The present disclosure generally relates to systems, methods, and apparatus for adaptive bitrate streaming environments.
Adaptive Bitrate Streaming is a technique used in streaming multimedia over computer networks. While in the past most video streaming technologies used either file download, progressive download, or custom streaming protocols, most of today's adaptive streaming technologies are based on utilizing hypertext transfer protocol (HTTP) requests and methods to download content. HTTP requests and methods are designed to work efficiently over large distributed HTTP networks such as may be found on the Internet.
HTTP-based Adaptive Streaming (HAS) operates by tracking a user's bandwidth and CPU capacity, and then selecting an appropriate representation (e.g., bandwidth and resolution) to stream among the available bitrates and resolutions. Typically, HAS leverages the use of an encoder that can encode a single source video at multiple bitrates and resolutions, wherein said encoding can be representative of either constant bitrate encoding (CBR) or variable bitrate encoding (VBR). A player client can switch among the different encodings or representation depending on available resources. Ideally, the result of utilizing HAS is that there is little buffering, fast start times, and good video quality experiences for both high-bandwidth and low-bandwidth connections.
The present disclosure will be understood and appreciated more fully from the following detailed description, taken in conjunction with the drawings in which:
In one embodiment, a system, apparatus and method is described, the system having a processor operative to receive a request for a download of at least one high priority adaptive bitrate (ABR) content item and a request for a download of at least one low priority ABR content item, the at least one high priority ABR content item being available for download at a first higher bit rate and at a first lower bit rate, and the at least one lower ABR content item being available for download at a second higher bit rate and at a second lower bit rate. The system also having a byte acquisition scheduler operative to determine a required bandwidth to download the at least one high priority ABR content item without adapting to the first lower bit rate, and determine a remaining bandwidth to download the at least one low priority ABR content item on the basis of an available bandwidth for downloading ABR content and the required bandwidth. The system further having a download interface operative to interface with at least one ABR server external to the system, download the at least one high priority ABR content item and the at least one low priority ABR content item, and allocate, based on the available bandwidth, at least the required bandwidth and up to the remaining bandwidth. Related systems, apparatuses and methods are also described.
Reference is now made to
The servers 12a-b are configured to deliver content to HAS clients 18a-c upon request of the HAS clients 18a-c.
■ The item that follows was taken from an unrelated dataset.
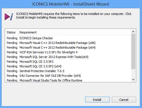Viewport: 142px width, 108px height.
Task: Click the scrollbar down arrow
Action: point(133,80)
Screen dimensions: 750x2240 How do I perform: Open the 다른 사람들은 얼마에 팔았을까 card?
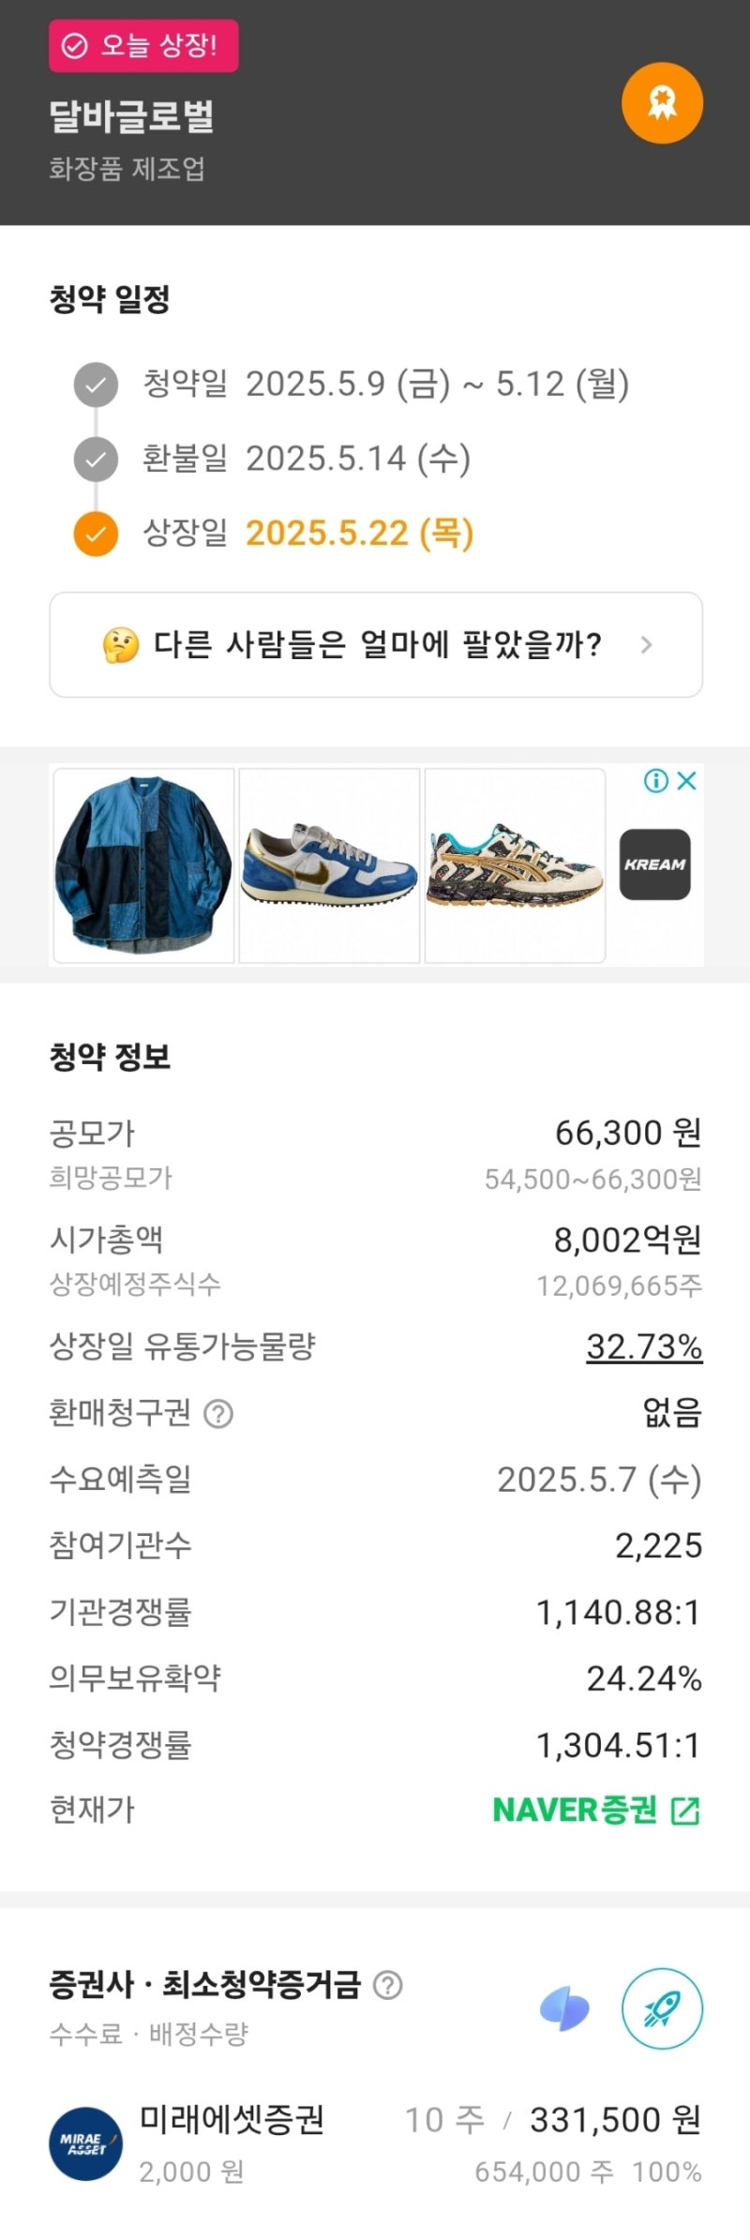coord(375,645)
The requested content may include any suitable information and/or data that can propagate in the network 16 (e.g., video, audio, media, metadata, any type of streaming information, etc.). Certain content may be stored in media storage 14, which can be located anywhere appropriate in the network 16. For example, media storage 14 may be a part of a Web server, or may be logically connected to one of servers 12a-b, and may be suitably accessed using the network 16, etc. In general, the communication system 10 can be configured to provide downloading and streaming capabilities associated with various data services. The communication system 10 can also offer the ability to manage content for mixed-media offerings, which may combine video, audio, games, applications, channels, and programs into digital media bundles.
In ABR streaming, a source video is encoded such that multiple instances of the same content is available for streaming at a number of different bitrates. The multiple instances can be encoded via either multi-rate coding, such as H.264 AVC, or layered coding, such as H.264 SVC). Content for streaming to the HAS clients 18a-c can be divided into “segments”, each segment typically two (2) to ten (10) seconds in length. HAS clients 18a-c can access the segments stored on servers (or produced in near real time for live streaming) using a Web paradigm (e.g., HTTP GET operations over a TCP/IP transport), and the HAS clients 18a-c depend on the reliability, congestion control, and flow control features of TCP/IP for data delivery. HAS clients 18a-c can indirectly monitor the performance of fetch operations by monitoring the delivery bitrate and/or buffer fill level. HAS clients 18a-c use observed performance in order to determine to either:
Compared to non-adaptive systems such as classic cable TV or broadcast services, adaptive streaming systems typically use significantly larger amounts of buffering to absorb the effects of varying bandwidth from the network.
In a typical ABR streaming scenario, HAS clients 18a-c fetch content in segments from one of the servers 12a-b. Each segment can contain a portion of a program, typically comprising a few seconds of program content. [Note that the terms ‘segment’, ‘fragment’, and ‘chunk’ are often used interchangeably in the art. It is appreciated that this usage may be convenient at times, but is not necessarily precise, in that there are differences between how different ABR streaming protocols use these terms.]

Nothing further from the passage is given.